Ok, so basically...
I've been told by many guys that when I hug them....I don't really hug them! Haha, I didn't even realise I was giving guys the 'church hug' until one of my guy friends pointed it out to me a few years back. This is how you can identify a church hug:
- just one arm is used
- body is positioned at a 90 degrees angle rather than 180 degrees (i.e. perpendicular rather than parallel)
- there's curve in the back so that you look like siamese twins only joined from the shoulders up
- arse cocked out 'til it's looking like Nicki Minaj's (is it even real?!? coz that sure ain't no 'itty bitty piggy'...):
I'm not one to get paro but I've had a fair share of guys hug me in an inappropriate manner. I'm talking rubbing my back, feeling my bra strap, pushing my chest way too close against theirs...I've been violated too many times!!!

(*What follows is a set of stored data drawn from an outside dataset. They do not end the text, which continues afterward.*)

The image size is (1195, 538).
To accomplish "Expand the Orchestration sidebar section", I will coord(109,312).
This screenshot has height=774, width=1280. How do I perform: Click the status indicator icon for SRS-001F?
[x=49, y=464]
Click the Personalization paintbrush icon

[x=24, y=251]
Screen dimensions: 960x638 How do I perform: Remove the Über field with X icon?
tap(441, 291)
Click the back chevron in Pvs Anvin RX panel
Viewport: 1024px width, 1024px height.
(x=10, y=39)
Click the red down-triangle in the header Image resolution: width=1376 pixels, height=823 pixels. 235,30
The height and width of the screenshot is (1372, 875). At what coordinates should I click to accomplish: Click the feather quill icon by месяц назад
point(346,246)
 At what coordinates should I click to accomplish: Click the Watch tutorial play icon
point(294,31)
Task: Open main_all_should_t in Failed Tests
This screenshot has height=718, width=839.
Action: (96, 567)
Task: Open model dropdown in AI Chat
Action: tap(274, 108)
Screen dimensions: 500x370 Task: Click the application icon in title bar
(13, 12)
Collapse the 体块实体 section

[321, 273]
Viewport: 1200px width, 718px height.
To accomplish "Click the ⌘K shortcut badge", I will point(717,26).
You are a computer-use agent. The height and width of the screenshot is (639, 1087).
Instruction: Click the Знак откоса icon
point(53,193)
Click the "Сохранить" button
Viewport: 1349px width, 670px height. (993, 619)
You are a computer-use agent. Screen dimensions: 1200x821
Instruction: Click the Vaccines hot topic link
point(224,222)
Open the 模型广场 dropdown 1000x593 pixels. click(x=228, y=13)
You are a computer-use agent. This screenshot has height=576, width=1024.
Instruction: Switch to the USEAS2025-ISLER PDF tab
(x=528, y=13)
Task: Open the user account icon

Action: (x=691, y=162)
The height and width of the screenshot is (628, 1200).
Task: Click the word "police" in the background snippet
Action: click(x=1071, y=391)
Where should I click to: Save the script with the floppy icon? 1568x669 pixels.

Personally, I absolutely love hugs; as the giver and receiver. A hug, to me, consists of four major components:
1. Closeness - how close do you get?
2. Tightness- how tightly do you hold onto the person?
3. Time- how long does the hug last for?
4. Release- who ends it first?
Depending on what 'type of love' you have for the person you're exchanging the hug with, the amount you decide to use of each component sends out a particular message...one intended or maybe not intended.
Am I making a big deal out of a hug? ...Yeah probably!
If you see me hug a guy with one arm, an arch in my back, and my arse cocked waaaay out, then you know what time it is- it's the church hug!